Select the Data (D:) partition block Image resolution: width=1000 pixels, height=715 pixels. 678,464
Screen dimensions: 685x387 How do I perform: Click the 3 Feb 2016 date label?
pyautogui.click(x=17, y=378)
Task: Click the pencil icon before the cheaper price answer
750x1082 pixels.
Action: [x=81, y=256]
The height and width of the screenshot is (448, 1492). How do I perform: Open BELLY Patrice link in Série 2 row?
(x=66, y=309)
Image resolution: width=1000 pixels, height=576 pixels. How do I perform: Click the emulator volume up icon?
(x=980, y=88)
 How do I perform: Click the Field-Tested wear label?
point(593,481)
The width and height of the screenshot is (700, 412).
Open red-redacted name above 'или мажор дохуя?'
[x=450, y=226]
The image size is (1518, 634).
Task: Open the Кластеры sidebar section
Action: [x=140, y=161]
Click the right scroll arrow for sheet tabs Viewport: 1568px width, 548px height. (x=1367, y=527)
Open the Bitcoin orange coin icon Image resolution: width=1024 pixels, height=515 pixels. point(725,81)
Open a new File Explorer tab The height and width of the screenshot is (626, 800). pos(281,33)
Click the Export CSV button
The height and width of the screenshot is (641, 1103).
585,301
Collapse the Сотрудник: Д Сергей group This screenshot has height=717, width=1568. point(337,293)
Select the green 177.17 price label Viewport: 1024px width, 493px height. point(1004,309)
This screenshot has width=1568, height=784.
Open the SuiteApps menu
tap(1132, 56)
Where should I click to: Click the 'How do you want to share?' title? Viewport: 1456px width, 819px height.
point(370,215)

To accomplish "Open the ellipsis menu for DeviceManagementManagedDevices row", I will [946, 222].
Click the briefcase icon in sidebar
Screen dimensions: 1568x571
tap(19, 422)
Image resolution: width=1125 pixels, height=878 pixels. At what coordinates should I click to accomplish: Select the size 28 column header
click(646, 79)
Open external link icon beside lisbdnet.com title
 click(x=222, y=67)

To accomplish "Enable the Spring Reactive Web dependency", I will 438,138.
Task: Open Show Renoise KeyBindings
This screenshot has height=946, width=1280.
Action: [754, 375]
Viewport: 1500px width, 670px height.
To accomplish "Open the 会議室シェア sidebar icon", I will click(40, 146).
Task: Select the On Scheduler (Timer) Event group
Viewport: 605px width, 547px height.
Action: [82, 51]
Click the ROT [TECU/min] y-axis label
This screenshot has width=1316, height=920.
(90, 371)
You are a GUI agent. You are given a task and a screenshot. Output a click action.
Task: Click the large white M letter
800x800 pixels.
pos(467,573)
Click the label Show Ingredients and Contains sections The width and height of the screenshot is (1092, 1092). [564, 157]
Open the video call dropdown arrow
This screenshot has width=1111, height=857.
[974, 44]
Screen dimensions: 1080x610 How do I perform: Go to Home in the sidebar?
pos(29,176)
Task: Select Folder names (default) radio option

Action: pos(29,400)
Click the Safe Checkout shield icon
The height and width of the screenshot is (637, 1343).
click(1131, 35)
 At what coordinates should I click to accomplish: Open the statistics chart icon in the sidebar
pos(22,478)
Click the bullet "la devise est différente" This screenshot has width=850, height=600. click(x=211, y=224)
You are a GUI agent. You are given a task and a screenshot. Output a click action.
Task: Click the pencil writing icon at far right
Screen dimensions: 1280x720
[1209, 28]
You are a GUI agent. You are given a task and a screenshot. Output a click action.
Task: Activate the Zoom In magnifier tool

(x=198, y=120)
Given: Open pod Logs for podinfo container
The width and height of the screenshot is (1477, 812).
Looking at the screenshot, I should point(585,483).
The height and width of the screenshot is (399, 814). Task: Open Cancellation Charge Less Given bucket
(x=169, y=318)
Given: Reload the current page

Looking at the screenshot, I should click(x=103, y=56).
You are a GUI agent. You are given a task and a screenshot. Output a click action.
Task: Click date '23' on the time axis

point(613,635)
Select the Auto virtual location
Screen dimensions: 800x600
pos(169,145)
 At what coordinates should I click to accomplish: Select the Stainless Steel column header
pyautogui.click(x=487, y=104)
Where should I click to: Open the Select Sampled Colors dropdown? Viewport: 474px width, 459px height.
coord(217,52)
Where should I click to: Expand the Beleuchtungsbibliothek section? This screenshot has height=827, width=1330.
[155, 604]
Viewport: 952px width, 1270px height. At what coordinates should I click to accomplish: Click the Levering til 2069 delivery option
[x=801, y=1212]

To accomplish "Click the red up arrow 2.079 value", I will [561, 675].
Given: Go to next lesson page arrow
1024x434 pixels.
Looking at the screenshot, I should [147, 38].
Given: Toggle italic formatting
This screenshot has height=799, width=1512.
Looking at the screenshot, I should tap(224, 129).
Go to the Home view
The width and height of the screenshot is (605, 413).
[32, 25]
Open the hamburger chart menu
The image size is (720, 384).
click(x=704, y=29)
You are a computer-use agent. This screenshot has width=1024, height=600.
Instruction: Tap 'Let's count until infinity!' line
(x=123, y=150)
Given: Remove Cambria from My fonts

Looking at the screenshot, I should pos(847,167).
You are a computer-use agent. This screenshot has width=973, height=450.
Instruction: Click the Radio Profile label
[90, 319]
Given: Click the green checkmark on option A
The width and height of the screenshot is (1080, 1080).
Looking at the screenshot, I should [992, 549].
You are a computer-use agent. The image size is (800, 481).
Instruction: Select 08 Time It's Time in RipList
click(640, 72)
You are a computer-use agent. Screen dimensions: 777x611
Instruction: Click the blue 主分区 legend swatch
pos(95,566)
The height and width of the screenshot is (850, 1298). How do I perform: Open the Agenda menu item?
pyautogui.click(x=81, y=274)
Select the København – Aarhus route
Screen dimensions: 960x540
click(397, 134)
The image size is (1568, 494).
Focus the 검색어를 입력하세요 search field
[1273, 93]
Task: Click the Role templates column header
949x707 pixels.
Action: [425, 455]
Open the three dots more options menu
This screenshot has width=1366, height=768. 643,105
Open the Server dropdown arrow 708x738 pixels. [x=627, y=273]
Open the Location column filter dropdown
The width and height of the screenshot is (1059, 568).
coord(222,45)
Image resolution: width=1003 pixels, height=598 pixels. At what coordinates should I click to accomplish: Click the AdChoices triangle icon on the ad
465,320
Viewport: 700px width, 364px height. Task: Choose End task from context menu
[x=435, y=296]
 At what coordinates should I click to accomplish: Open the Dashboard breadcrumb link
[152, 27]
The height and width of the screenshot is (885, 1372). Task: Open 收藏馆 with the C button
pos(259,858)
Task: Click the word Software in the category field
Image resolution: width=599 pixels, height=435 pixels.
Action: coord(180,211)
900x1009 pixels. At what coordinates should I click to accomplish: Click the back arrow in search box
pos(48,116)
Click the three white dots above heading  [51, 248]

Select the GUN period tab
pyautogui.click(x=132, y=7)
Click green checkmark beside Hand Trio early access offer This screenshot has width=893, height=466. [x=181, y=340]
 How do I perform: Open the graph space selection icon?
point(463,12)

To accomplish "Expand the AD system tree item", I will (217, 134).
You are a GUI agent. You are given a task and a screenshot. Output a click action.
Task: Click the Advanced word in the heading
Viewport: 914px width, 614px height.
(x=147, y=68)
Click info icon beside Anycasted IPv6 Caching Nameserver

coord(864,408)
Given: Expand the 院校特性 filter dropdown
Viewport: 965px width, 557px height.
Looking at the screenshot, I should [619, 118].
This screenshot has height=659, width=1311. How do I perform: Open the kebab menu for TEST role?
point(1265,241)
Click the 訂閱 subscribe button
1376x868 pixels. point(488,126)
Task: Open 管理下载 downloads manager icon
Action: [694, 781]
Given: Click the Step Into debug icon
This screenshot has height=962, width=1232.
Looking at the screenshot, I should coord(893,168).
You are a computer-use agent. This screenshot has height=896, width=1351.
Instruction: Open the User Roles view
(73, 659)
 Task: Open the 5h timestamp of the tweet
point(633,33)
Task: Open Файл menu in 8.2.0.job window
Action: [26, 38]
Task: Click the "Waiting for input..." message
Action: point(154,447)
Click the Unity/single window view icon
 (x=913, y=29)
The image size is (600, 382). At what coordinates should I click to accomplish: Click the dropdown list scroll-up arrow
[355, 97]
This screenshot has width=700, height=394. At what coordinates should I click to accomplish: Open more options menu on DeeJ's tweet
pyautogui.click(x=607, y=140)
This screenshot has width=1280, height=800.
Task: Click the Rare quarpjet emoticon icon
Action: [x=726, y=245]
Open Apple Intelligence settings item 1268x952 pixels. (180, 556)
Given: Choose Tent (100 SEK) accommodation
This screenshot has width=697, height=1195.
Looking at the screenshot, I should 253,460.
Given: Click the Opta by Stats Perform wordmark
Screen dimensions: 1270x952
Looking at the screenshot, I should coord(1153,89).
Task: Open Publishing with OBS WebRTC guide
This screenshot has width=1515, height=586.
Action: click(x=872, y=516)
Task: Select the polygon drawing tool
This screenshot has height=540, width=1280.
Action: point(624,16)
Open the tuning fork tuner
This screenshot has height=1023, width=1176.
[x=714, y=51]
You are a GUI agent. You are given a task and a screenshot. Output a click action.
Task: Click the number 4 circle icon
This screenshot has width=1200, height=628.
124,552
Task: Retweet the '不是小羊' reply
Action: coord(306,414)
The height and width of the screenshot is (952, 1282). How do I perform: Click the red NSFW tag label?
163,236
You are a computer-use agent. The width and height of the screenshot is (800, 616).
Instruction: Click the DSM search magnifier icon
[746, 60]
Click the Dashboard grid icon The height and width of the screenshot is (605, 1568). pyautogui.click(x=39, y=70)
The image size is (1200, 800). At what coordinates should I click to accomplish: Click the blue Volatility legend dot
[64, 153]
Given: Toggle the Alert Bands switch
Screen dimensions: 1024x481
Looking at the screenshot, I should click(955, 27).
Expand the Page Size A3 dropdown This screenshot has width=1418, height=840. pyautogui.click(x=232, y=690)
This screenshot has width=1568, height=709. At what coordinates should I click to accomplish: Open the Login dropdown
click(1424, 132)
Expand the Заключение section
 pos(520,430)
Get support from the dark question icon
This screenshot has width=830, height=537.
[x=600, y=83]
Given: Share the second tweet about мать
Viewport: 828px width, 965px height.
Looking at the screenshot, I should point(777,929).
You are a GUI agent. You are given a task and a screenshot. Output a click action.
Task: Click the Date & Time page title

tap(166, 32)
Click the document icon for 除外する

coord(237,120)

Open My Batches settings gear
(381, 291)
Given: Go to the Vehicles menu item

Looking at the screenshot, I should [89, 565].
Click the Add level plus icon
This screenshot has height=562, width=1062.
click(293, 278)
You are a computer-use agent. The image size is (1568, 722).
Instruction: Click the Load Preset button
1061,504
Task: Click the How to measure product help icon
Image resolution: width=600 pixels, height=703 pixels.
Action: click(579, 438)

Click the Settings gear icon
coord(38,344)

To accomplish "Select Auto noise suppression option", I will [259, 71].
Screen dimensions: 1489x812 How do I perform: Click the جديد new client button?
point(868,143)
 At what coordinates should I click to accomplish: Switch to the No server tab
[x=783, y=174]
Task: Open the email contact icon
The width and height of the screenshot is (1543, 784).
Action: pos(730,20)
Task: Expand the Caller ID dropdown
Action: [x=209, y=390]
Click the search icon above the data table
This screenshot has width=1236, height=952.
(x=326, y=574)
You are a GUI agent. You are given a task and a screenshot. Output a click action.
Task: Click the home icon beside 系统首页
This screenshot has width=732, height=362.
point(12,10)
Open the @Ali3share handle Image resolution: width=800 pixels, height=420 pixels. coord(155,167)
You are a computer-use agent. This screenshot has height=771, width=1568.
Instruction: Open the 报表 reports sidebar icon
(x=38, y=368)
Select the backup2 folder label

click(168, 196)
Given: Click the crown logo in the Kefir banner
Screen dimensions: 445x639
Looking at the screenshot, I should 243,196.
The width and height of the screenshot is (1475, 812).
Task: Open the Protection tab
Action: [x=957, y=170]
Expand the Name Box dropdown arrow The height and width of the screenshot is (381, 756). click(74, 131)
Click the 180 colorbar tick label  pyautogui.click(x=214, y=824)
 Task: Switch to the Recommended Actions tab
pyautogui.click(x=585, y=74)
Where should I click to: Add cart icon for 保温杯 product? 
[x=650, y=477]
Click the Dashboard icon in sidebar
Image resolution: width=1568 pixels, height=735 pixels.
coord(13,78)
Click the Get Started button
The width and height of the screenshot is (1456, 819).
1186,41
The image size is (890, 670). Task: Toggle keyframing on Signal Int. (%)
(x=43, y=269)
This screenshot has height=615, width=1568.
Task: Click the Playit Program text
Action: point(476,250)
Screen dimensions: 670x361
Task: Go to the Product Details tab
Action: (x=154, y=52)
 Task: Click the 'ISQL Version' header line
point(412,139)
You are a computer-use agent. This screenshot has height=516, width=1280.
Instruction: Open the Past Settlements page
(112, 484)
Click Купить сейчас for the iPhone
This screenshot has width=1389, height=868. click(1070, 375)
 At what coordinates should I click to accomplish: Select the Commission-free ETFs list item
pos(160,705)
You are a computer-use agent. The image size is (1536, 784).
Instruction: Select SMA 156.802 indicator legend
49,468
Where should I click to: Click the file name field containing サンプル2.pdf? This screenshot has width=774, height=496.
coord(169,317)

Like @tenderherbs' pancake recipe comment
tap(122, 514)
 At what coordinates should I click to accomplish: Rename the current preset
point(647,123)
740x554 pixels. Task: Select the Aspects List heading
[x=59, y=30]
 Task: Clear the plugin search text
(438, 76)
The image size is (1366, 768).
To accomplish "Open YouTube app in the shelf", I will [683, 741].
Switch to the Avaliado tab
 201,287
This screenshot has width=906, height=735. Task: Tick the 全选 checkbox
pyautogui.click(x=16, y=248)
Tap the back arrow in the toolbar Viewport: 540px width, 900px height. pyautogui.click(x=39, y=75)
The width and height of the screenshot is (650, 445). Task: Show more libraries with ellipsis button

####

#### TASK
For the span from the line containing "Click Купить сейчас for the iPhone" through the last line of the entries above, transcribe each line exactly and leave out everything else.

#### SOLUTION TO THIS PROBLEM
Click Купить сейчас for the iPhone
This screenshot has width=1389, height=868. click(1070, 375)
 At what coordinates should I click to accomplish: Select the Commission-free ETFs list item
pos(160,705)
You are a computer-use agent. The image size is (1536, 784).
Instruction: Select SMA 156.802 indicator legend
49,468
Where should I click to: Click the file name field containing サンプル2.pdf? This screenshot has width=774, height=496.
coord(169,317)

Like @tenderherbs' pancake recipe comment
tap(122, 514)
 At what coordinates should I click to accomplish: Rename the current preset
point(647,123)
740x554 pixels. Task: Select the Aspects List heading
[x=59, y=30]
 Task: Clear the plugin search text
(438, 76)
The image size is (1366, 768).
To accomplish "Open YouTube app in the shelf", I will [683, 741].
Switch to the Avaliado tab
 201,287
This screenshot has width=906, height=735. Task: Tick the 全选 checkbox
pyautogui.click(x=16, y=248)
Tap the back arrow in the toolbar Viewport: 540px width, 900px height. pyautogui.click(x=39, y=75)
The width and height of the screenshot is (650, 445). Task: Show more libraries with ellipsis button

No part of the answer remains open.